An education loan can be the answer to many students’ dreams. With the rapidly escalating cost of education today, it is not surprising that many are availing of the option.
In India, there are four credit bureaus licensed to operate by the RBI, namely CIBIL, Equifax, Experian and CRIF High Mark. In the consumer space today, CIBIL is the front-runner being the oldest bureau, with Equifax being a close second. With the vintage that CIBIL enjoys, the term ‘credit score’ is often interchangeably used with the term ‘CIBIL score’, but do note that ultimately, all four bureaus provide credit reports and scores.
How is an education loan structured?
Education loans today are available for both under-graduation and post-graduation studies. A student can apply to any bank or NBFC for the same, and can look towards a large portion of their education expenses being met.
Typically, an education loan requires both an applicant (the student) as well as a co-applicant (in most cases, a parent, or if the student is married, the spouse). This is because when a lender extends an education loan, they are taking a call to lend basis the future potential of the student to earn an income post completion of study. Hence, to service the loan in the interim, a co-applicant is called on board.

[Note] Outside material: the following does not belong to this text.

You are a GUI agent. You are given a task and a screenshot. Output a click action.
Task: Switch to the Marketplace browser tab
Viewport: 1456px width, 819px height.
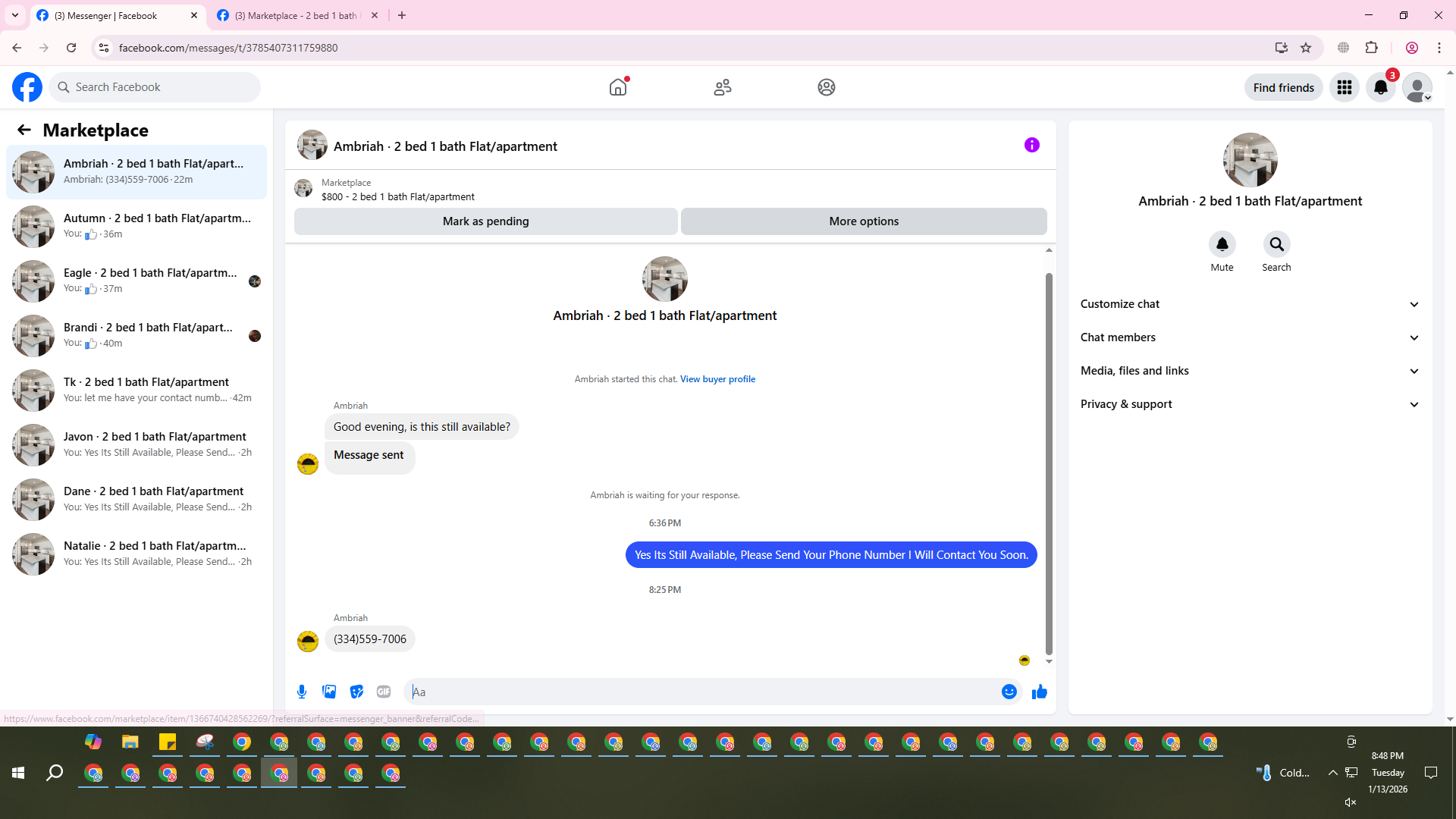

Why is the credit score important?
As with any other retail loan product, your credit score plays a key role in the loan approval process. When you make an application for an education loan, the lender (whether a bank or financial institution) will pull up a copy of your credit report from a credit information company, or credit bureau. This report contains your score, a three-digit numeric representation of the data that forms your credit report.

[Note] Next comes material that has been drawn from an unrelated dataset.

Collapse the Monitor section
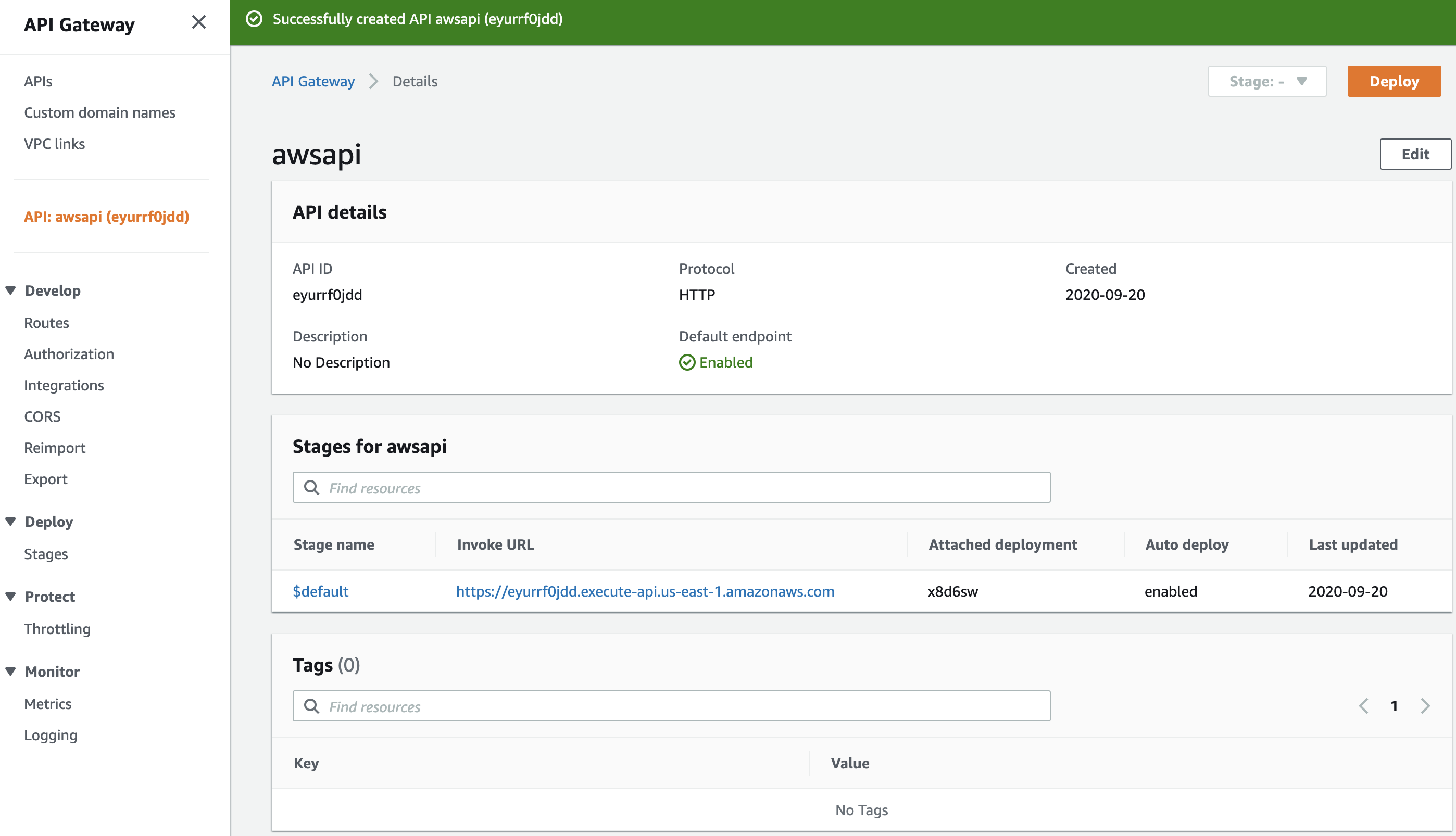The image size is (1456, 836). pos(11,671)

When you apply for an education loan, not only is your individual credit report pulled out, but so is the report for the co-applicant. Hence, if the co-applicant has a bad or low credit score, chances are the loan application will be rejected.

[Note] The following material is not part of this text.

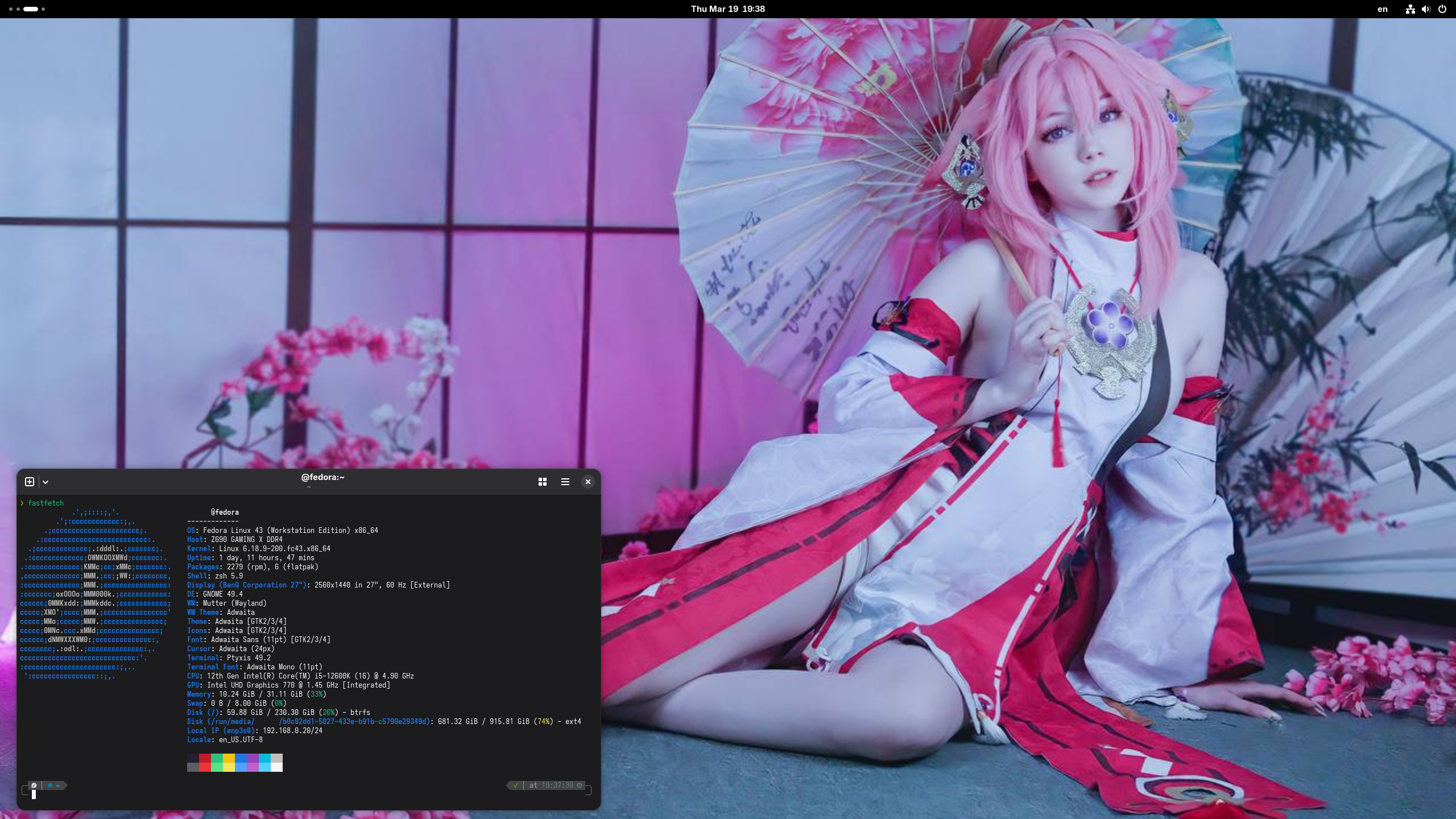1456x819 pixels.
Task: Click the terminal cursor at the prompt
Action: click(x=34, y=795)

It is important to know that the score is not the sole factor that a lender will base the decision on; however it is indeed a critical parameter. The higher your score better are the chances of the loan application being approved, hence it is critical to remain credit healthy. What a score indicates to a lender is the creditworthiness of an individual – both the willingness and the ability to repay outstanding debt.
Further, the score also plays a key role in determining the interest rate at which the education loan may be offered to you. A good score indicates to a lender that the applicant is able to use credit well, and is therefore more likely to provide the loan at the most competitive interest rates and other terms.
Given the sensitive nature of the loan, and that a student’s education may just hinge on it, it is up to the parent to ensure that they remain credit healthy. Should there be any inaccurate or erroneous information in their credit report, it should be rectified immediately.
A good practice would be to request for a copy of your credit report prior to making the loan application itself, so that you know what to expect. It is always better to be proactive rather than taking the necessary steps closer to the loan application.
Taking the help of a credit health management company may be a good idea, to monitor your score and better it over a period of time. Not only will this help with any other loan or credit card applications you choose to make in the future, but your immediate goal of ensuring your child’s education is successfully met.